Table of Contents

Description

It is very easy to generate geolocation charts of website accesses by using shell scripts based on access_log. The following document offers a way to generate a datafile containing the number of hits based on all the existing ccTLDs at the current time of writing.

Generating Data File

counter.sh
#!/bin/bash
# Copyright (C) Wizardry and Steamworks.
#
#  Licensed to Wizardry and Steamworks under
# the GPLv3 GNU License which can be found at:
#    http://www.gnu.org/licenses/gpl.html
#
 
TLDS=(ac ad ae af ag ai al am an ao aq ar as at au aw ax az ba bb bd be bf bg bh bi bj bm bn bo br bs bt bv bw by bz ca cc cd cf cg ch ci ck cl cm cn co cr cs cu cv cx cy cz dd de dj dk dm do dz ec ee eg eh er es et eu fi fj fk fm fo fr ga gb gd ge gf gg gh gi gl gm gn gp gq gr gs gt gu gw gy hk hm hn hr ht hu id ie il im in io iq ir is it je jm jo jp ke kg kh ki km kn kp kr kw ky kz la lb lc li lk lr ls lt lu lv ly ma mc md me mg mh mk ml mm mn mo mp mq mr ms mt mu mv mw mx my mz na nc ne nf ng ni nl no np nr nu nz om pa pe pf pg ph pk pl pm pn pr ps pt pw py qa re ro rs ru rw sa sb sc sd se sg sh si sj sk sl sm sn so sr ss st su sv sy sz tc td tf tg th tj tk tl tm tn to tp tr tt tv tw tz ua ug uk us uy uz va vc ve vg vi vn vu wf ws ye yt yu za zm zw)
SCORE=(0 0 0 0 0 0 0 0 0 0 0 0 0 0 0 0 0 0 0 0 0 0 0 0 0 0 0 0 0 0 0 0 0 0 0 0 0 0 0 0 0 0 0 0 0 0 0 0 0 0 0 0 0 0 0 0 0 0 0 0 0 0 0 0 0 0 0 0 0 0 0 0 0 0 0 0 0 0 0 0 0 0 0 0 0 0 0 0 0 0 0 0 0 0 0 0 0 0 0 0 0 0 0 0 0 0 0 0 0 0 0 0 0 0 0 0 0 0 0 0 0 0 0 0 0 0 0 0 0 0 0 0 0 0 0 0 0 0 0 0 0 0 0 0 0 0 0 0 0 0 0 0 0 0 0 0 0 0 0 0 0 0 0 0 0 0 0 0 0 0 0 0 0 0 0 0 0 0 0 0 0 0 0 0 0 0 0 0 0 0 0 0 0 0 0 0 0 0 0 0 0 0 0 0 0 0 0 0 0 0 0 0 0 0 0 0 0 0 0 0 0 0 0 0 0 0 0 0 0 0 0 0 0 0 0 0 0 0 0 0 0 0 0 0 0 0 0 0 0 0 0 0)
 
for ip in `cat access_log | awk '{ print $1 }'`; do 
  XX=`dig -x $ip +noall +answer +short | awk 'BEGIN { FS="." } { if ( NF > 0 ) print $(NF-1) }'`
  for TLD in ${!TLDS[*]}; do 
    CC=${TLDS[$TLD]}
    if [ "$XX" == "$CC" ]; then
      (( SCORE[$TLD]++ )) # bash increment
    fi
  done
done 
 
for TLD in ${!TLDS[*]}; do
  printf "%s = %d\n" ${TLDS[$TLD]} ${SCORE[$TLD]} >> stats.dat
done

What this script does is to go through the access_log of the webserver and extract the IP addresses of the page hits.
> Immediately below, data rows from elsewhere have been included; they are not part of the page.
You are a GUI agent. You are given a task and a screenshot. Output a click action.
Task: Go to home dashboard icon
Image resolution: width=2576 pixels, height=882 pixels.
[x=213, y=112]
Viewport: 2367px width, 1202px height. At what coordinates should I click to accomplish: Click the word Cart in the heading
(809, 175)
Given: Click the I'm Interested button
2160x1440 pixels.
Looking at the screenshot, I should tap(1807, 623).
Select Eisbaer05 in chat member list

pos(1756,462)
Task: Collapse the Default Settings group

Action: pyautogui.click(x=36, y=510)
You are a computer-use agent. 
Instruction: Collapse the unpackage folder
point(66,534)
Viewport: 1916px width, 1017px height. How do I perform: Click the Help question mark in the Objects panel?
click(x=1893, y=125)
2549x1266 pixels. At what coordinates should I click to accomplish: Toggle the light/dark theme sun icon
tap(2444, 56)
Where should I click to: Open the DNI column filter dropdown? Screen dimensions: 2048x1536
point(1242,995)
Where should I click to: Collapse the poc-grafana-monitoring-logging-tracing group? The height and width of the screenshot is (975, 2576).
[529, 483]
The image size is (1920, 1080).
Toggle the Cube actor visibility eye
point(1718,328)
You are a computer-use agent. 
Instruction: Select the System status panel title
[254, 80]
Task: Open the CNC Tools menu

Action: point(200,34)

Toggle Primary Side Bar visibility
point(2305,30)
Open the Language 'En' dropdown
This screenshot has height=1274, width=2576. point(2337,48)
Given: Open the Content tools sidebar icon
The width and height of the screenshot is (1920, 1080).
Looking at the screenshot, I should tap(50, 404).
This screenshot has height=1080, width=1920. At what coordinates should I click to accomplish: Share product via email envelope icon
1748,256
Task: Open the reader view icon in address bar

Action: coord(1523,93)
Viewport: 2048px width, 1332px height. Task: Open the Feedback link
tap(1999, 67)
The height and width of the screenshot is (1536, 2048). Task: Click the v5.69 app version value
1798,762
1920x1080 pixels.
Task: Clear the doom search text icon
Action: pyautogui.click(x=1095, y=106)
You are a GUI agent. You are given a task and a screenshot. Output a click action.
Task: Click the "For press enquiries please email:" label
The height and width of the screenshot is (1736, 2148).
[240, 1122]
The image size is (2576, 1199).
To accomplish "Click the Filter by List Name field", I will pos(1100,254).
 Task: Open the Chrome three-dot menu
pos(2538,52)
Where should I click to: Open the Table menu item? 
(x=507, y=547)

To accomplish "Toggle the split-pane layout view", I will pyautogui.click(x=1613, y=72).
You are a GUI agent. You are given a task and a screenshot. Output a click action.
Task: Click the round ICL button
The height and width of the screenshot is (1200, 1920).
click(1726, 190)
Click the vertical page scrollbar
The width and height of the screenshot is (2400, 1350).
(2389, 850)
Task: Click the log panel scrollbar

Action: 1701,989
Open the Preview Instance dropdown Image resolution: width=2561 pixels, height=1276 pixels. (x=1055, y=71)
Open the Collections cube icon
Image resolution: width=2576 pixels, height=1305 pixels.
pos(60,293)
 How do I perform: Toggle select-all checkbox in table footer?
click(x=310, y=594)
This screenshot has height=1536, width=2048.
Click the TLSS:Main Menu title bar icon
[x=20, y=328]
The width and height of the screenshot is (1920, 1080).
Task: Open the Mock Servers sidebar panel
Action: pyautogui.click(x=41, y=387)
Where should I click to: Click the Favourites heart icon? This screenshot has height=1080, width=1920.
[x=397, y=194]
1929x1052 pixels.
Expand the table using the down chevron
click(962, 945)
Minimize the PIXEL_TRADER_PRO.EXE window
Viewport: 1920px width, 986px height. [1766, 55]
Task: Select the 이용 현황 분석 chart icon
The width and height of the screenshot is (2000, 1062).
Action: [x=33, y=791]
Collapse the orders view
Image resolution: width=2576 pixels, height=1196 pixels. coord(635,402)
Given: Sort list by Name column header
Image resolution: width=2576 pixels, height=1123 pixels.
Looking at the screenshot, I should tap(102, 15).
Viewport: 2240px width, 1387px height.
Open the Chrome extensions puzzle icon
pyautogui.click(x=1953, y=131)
After that, it performs a reverse DNS lookup on the IP addresses to determine the country of origin. While doing that it keeps a score of the TLDs matching the IPs, incrementing the old value every time a new lookup matches a TLD. After the whole access_log is examined, the script dumps all the data to a file called stats.dat which you can use further and generate charts.

Output Format

The output format is given by the following line:

  printf "%s = %d\n" ${TLDS[$TLD]} ${SCORE[$TLD]} >> stats.dat

which can be changed, for example to obtain a CSV datafile.

The result of the above formatting is the sample output:

...
wf = 0
ws = 0
ye = 0
yt = 0
...